Parshas Eikev
Who is Your Favorite Artist?
By Rabbi Label Lam
And now Israel what does HASHEM your G-d ask of you? Only to fear HASHEM,
your G-d, to go in all His ways and to love Him, and to serve HASHEM, your
G-d, with all your heart and all your soul. (Devarim 10:12)
Based upon this verse our sages understood the following important principle
of life: “Everything is from heaven except for the fear of heaven”. What
does that mean? The Sefas Emes explains that HASHEM’s interaction with the
world is unlike that of a regular king of flesh and blood. An earthly
monarch has as part of his egoistic job description to impose fear upon his
subjects while demanding through taxation that they pay the price tag of his
policies.
In sharp contradistinction, HASHEM, the King of Kings generously showers
endless varieties of continuous goodness upon His world. His subjects are
the beneficiaries of boundless blessings more hidden than revealed. What is
expected in return? What is our job? It is our only real task to develop, on
our own, something called “Yira”, a true recognition. How is this
accomplished? How does one stir a stilled heart to awaken to the
authenticity of this overwhelming experience?
The Rambam asks, “Which is the way love Him and to fear Him?” He answers
rather poetically, “At the moment when a man contemplates His deeds and His
awesome and grandiose creations and he sees within them His inestimable
wisdom which is without limit, immediately he loves and praises and
intoxicated and desires with a great and overwhelming desire to know the
greatness of HASHEM. (Hilchos Yesode’ HaTorah 2:2)
These days with the encyclopedic explosion of scientific knowledge about the
universe one might expect that there would be more and more “Ahava”-love and
“Yira” –fear of HASHEM than ever before.
However, Vaclav Havel- poet and president the Czech Republic, observed, “We
may know immeasurably more about the universe than our ancestors did and yet
it increasingly seems they knew something more essential about it than we
do, something that escapes us.”
Since life is an open book test and the entire cosmos is on display and
equally available to all, then how come some people “get it”- a jolt of
“Yiras HASHEM” and others “walk on by” blithely unaware remaining eminently
unimpressed? That’s the $64,000 question!

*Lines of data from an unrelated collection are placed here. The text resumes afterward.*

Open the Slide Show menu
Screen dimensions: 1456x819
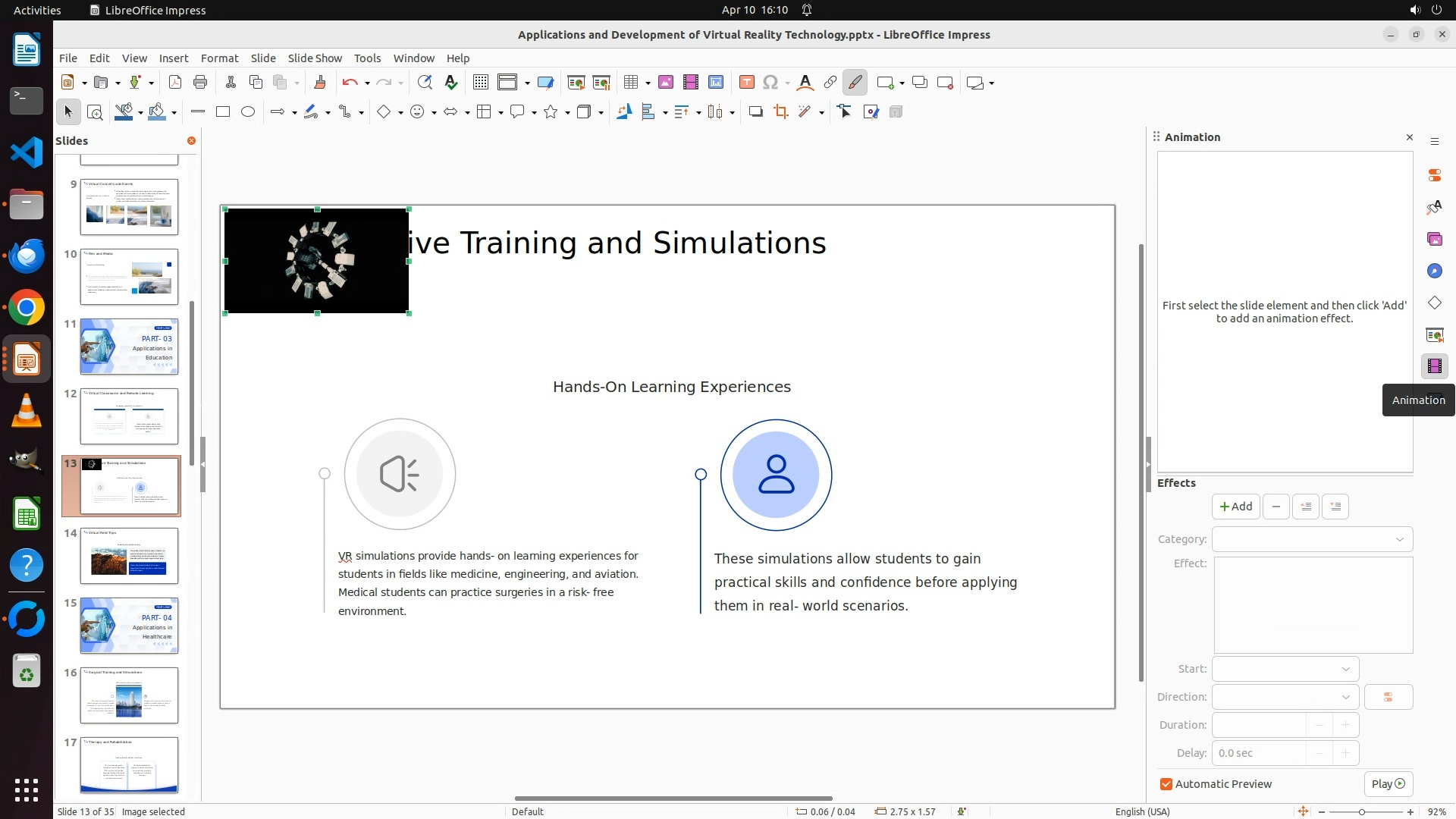315,58
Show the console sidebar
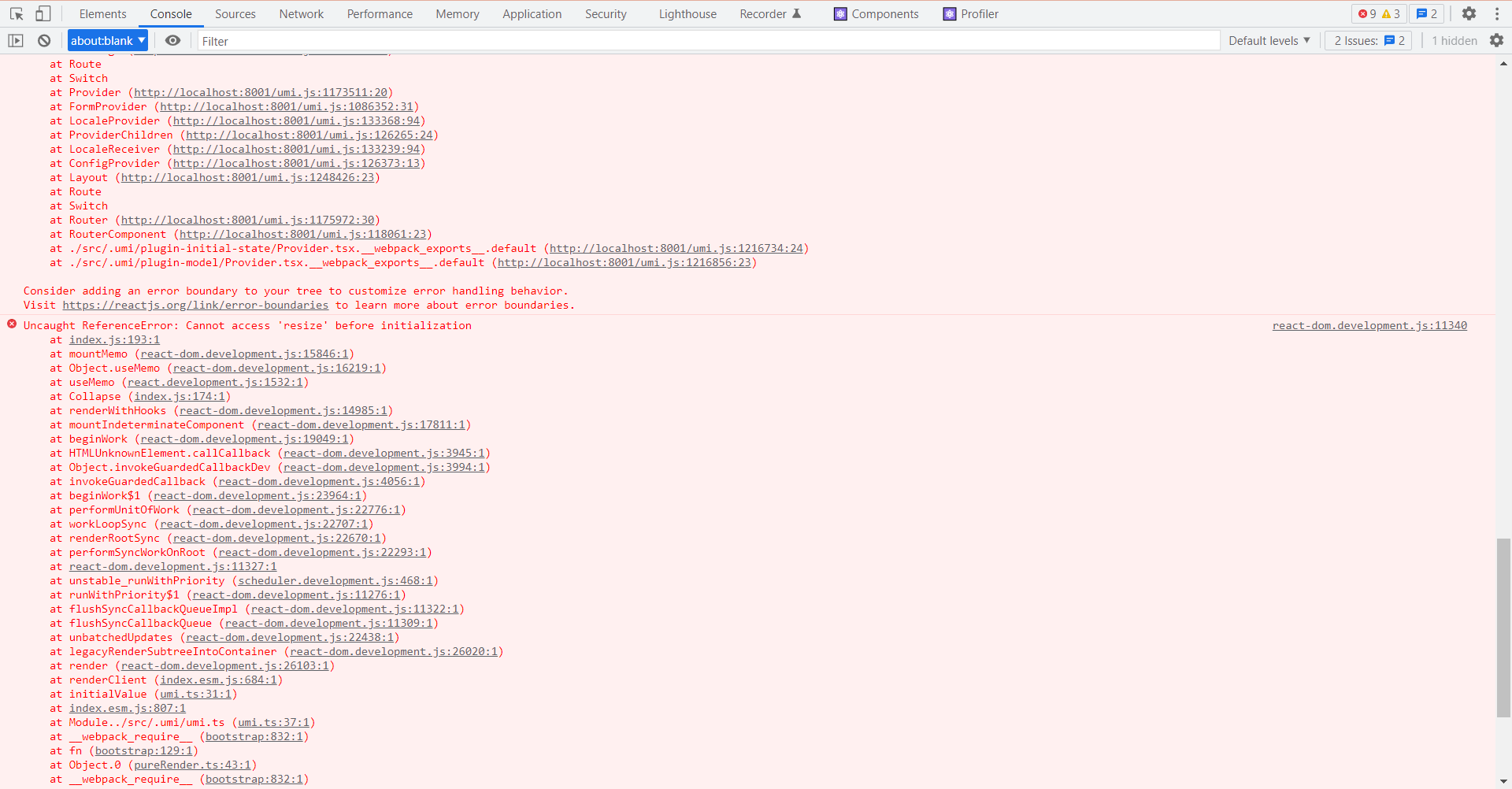The width and height of the screenshot is (1512, 789). pyautogui.click(x=15, y=40)
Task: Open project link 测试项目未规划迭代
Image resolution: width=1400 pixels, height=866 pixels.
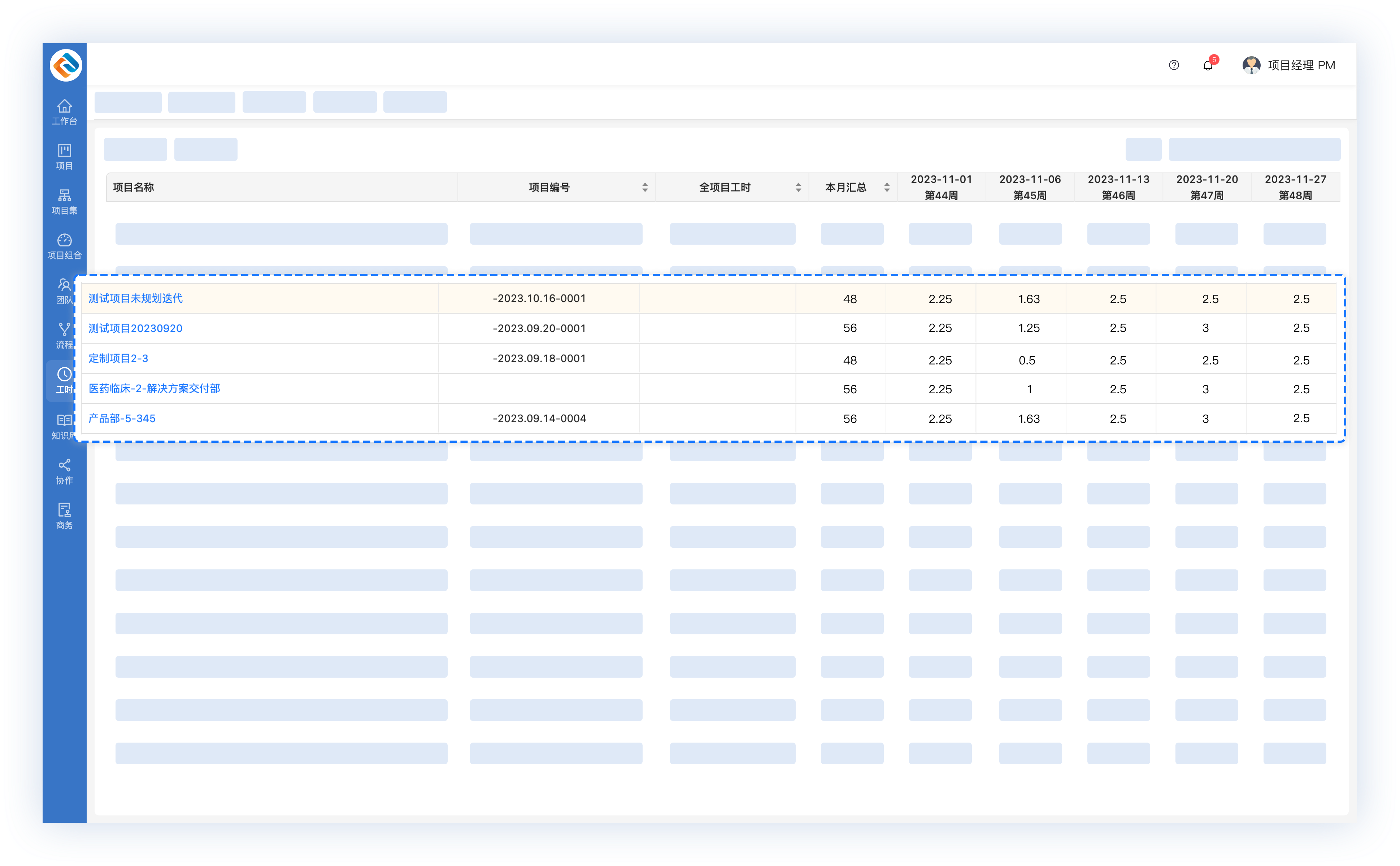Action: tap(135, 298)
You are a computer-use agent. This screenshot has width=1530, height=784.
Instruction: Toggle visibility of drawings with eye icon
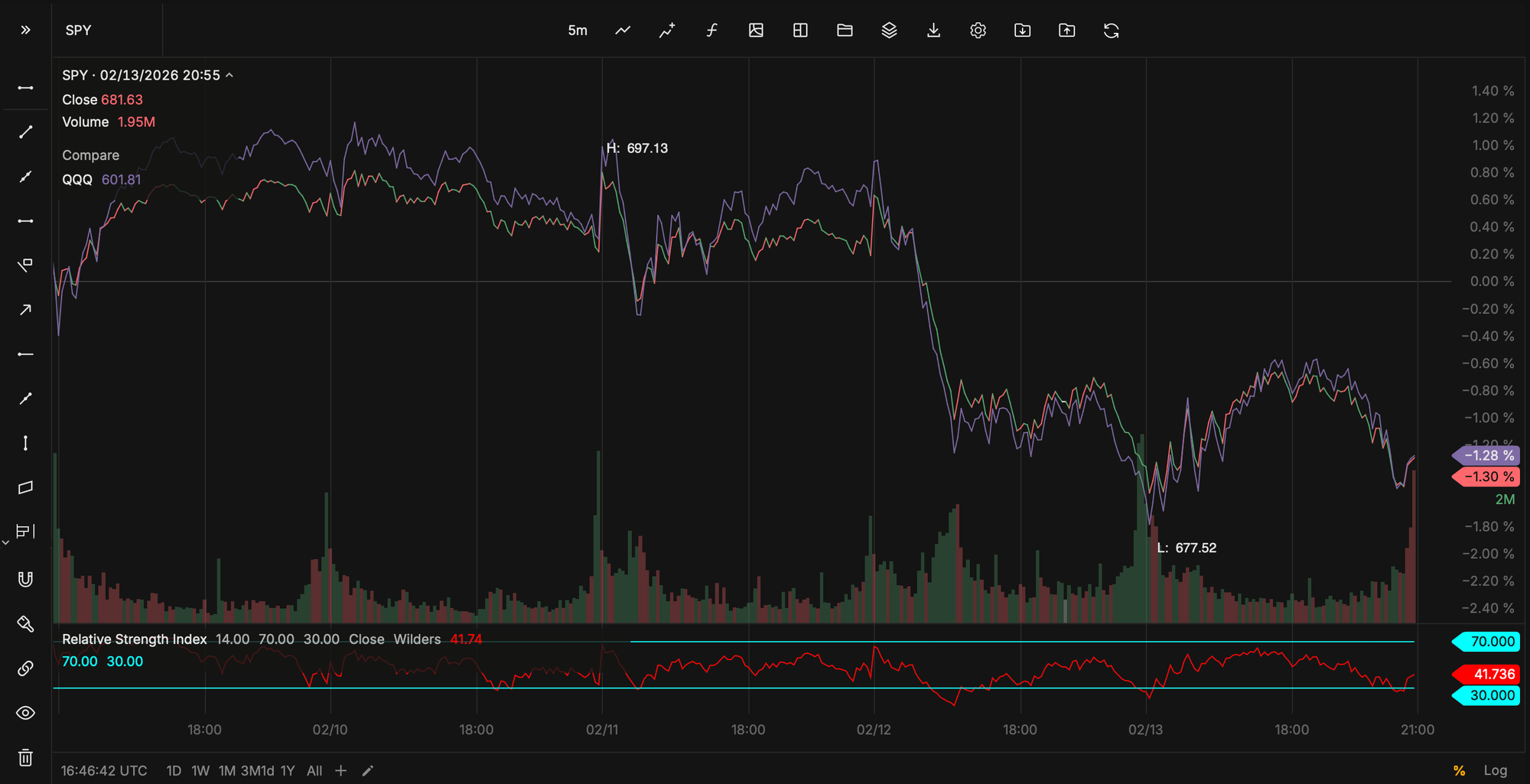pos(25,713)
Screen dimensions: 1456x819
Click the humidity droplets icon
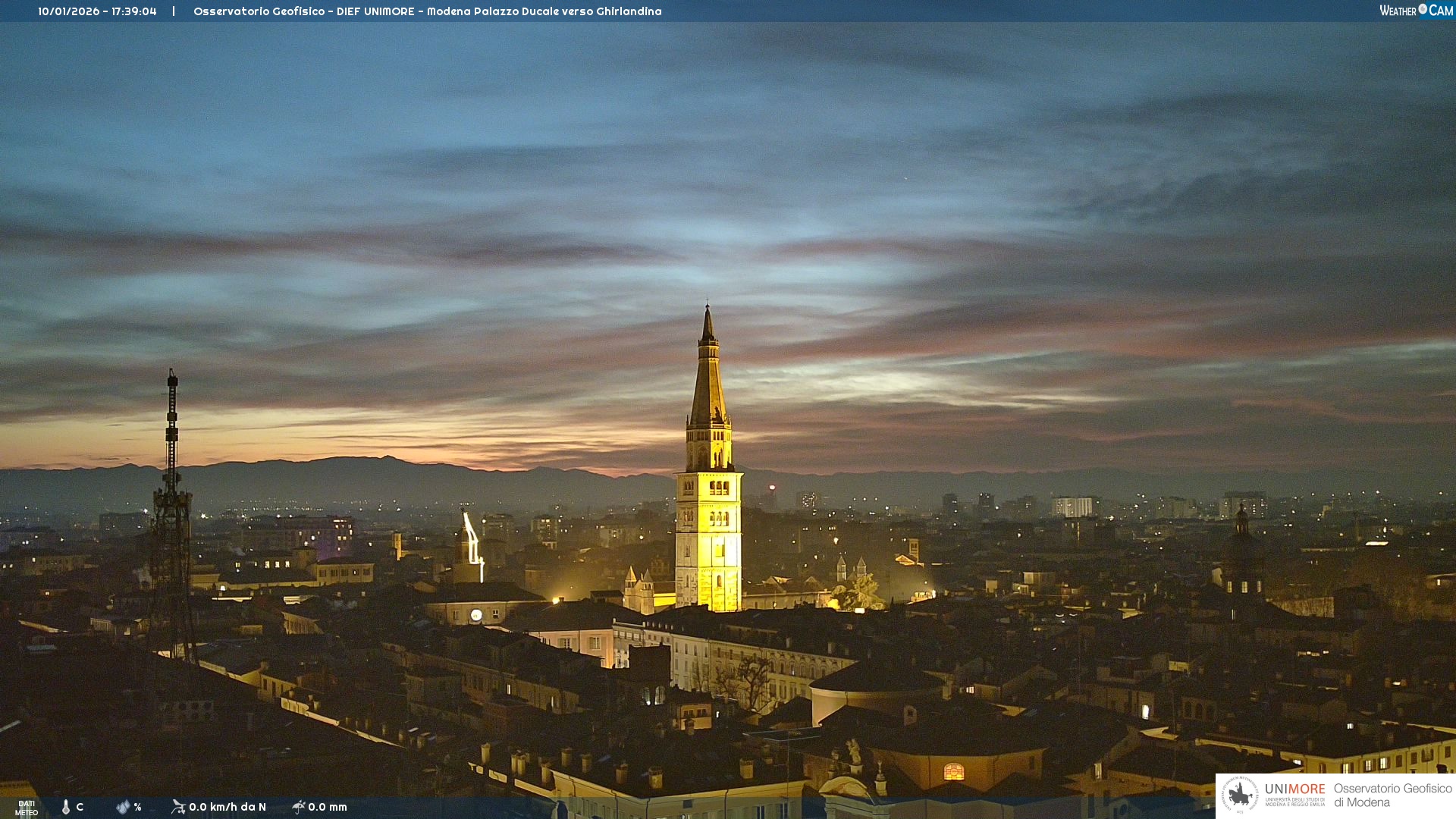(123, 807)
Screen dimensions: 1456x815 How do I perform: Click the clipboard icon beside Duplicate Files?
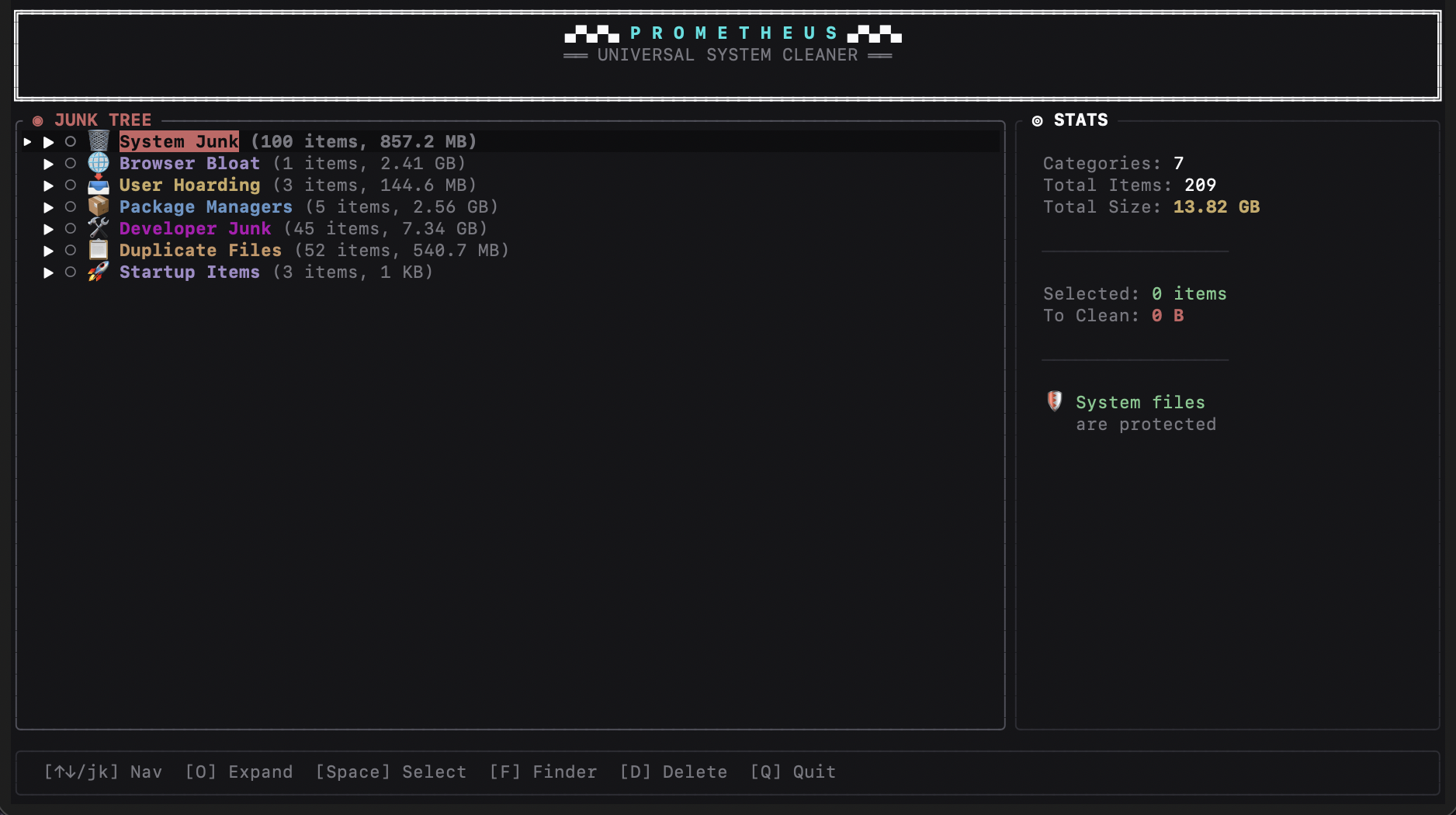98,250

Years back I went with a friend on Shabbos to visit Rabbi Mordechai Schwab
ztl. He invited us to sit and chat. It was an awesome treat. His eyes kept
darting up to the heavens, resetting his orientation. At one moment he
stared lovingly at a dumb-cane plant in the corner of the room as if he was
noticing its large ornate leaves for the first time. Chuckling quietly to
himself, he asked rhetorically in the most innocent and child-like way, “Who
painted this?” It was stunning!
When Chana was finally granted a child she too declared, “There is no (tzur)
rock like our G-d!” The Talmud plays on the word “Tzur”- rock and says there
is no “tzair”- artist like our G-d!
Gazing at a sunset or a cloud filled sky, a child’s face, a finger, a fly or
anything, my wife and I have a running joke. “I ask, “Who’s your favorite
artist?” She says, “HASHEM! I say, “Mine too! I guess that’s why we got
married to each other!” The Rambam spells it out, “At the moment when a
person contemplates His deeds…” The deeds are already perceived and
understood as “His”. Scientific inquiry alone is inadequate. An important
question must be asked and answered first! The seriousness of this question
cannot be overstated! It’s no joke! However you phrase it: “Who painted
this?” “Who is your favorite artist?”